Exercise prompt
Copy out, precisely as given, the lines from the line with "Image resolution: width=360, height=2563." to the end of the entries that follow.

▼

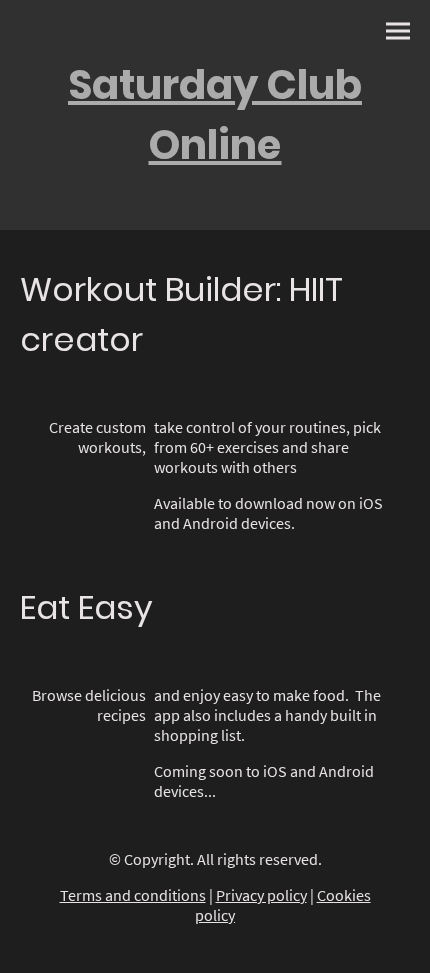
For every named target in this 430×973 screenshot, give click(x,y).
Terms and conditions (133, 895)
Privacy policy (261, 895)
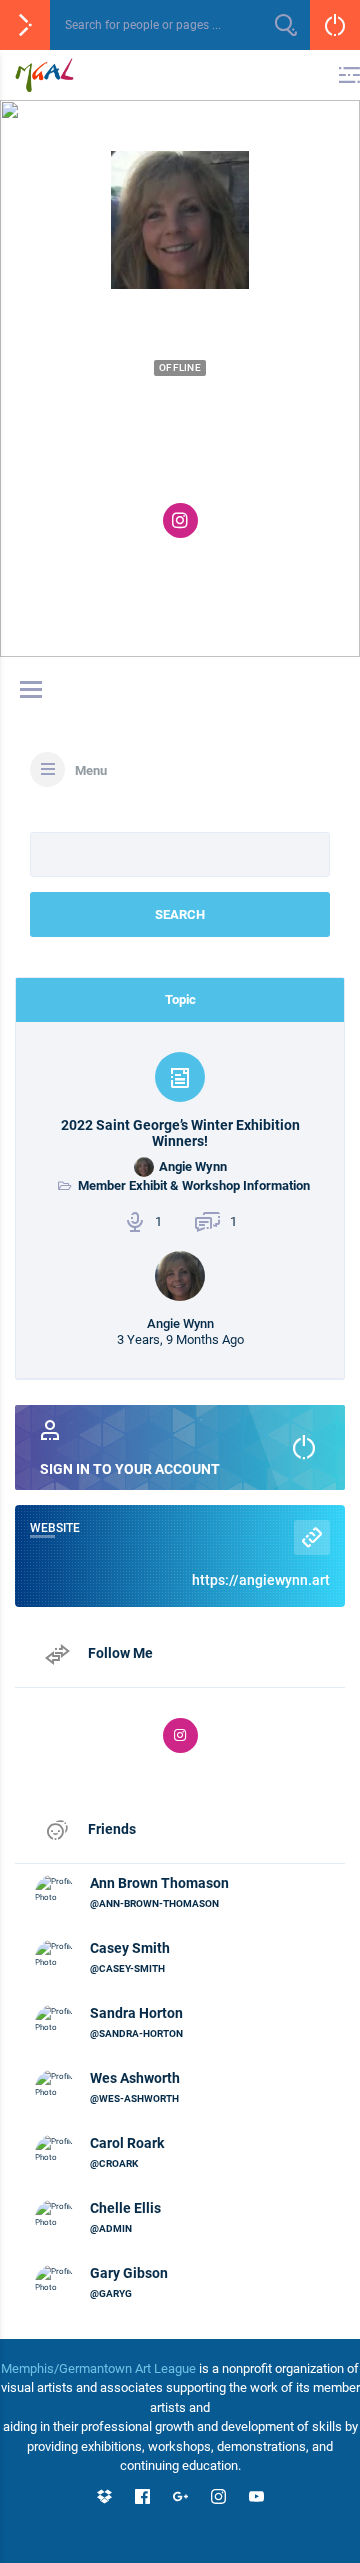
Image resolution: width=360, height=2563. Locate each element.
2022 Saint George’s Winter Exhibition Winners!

▲

Expected answer
Image resolution: width=360, height=2563. Locate each element.
2022 Saint George’s Winter Exhibition Winners!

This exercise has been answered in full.